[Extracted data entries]
.....

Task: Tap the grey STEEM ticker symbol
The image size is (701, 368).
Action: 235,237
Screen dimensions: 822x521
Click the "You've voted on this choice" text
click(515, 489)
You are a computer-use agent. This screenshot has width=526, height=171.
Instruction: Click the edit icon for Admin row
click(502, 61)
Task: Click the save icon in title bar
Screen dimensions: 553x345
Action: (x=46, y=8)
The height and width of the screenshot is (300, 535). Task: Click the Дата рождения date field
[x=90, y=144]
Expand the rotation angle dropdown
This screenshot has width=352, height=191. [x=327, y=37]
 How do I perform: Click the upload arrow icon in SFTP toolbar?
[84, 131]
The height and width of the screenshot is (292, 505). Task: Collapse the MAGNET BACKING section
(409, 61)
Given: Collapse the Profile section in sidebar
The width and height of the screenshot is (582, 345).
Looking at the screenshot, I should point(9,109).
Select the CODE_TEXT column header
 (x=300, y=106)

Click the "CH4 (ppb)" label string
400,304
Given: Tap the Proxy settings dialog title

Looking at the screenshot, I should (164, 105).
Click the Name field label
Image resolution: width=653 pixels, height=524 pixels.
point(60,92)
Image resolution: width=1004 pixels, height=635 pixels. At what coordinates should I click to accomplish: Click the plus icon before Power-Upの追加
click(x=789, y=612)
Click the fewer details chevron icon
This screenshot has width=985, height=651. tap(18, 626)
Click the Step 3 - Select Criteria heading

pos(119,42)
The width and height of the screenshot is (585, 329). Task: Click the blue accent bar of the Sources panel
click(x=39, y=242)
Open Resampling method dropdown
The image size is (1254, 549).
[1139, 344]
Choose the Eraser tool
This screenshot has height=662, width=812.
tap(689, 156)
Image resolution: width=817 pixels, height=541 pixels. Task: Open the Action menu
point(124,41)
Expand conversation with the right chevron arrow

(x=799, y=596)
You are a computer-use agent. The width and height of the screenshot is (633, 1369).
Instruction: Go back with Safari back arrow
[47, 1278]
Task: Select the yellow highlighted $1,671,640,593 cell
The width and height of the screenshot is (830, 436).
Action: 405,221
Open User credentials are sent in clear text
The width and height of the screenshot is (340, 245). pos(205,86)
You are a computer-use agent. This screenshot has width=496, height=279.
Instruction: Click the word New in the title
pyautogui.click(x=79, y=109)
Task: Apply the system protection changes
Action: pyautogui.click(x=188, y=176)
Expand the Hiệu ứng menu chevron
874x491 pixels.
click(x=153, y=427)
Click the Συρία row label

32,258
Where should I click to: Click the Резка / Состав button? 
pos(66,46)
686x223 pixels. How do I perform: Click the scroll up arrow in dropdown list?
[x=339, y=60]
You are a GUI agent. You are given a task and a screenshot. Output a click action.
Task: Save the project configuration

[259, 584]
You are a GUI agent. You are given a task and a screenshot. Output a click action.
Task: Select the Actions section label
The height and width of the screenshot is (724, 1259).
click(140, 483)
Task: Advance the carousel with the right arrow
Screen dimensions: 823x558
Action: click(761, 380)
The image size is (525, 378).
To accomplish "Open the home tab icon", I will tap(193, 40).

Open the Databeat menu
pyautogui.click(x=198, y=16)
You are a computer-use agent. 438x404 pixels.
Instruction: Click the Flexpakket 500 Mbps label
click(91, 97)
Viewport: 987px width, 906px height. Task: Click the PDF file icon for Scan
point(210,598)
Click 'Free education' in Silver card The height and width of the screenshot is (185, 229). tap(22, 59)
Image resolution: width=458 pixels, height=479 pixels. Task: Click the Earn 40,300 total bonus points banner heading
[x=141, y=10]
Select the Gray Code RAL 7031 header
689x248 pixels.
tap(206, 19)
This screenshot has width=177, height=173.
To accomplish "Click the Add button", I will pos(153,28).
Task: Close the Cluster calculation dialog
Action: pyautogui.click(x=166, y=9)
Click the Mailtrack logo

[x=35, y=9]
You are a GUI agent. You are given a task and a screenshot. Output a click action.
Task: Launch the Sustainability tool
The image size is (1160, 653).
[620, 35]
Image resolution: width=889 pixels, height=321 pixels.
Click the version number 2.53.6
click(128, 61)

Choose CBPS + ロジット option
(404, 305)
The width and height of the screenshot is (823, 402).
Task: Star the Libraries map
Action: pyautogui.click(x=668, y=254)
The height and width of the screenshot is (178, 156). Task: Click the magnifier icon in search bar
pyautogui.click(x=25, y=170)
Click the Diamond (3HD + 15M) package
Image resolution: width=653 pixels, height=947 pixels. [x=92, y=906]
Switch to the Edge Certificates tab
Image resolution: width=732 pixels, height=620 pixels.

.....

List all lines from the entries that include the word "agent".

You are a computer-use agent. This screenshot has width=526, height=171.
You are a computer-use agent. The width and height of the screenshot is (633, 1369).
You are a computer-use agent. This screenshot has width=496, height=279.
You are a GUI agent. You are given a task and a screenshot. Output a click action.
You are a GUI agent. You are given a task and a screenshot. Output a click action.
You are a computer-use agent. 438x404 pixels.
You are a GUI agent. You are given a task and a screenshot. Output a click action.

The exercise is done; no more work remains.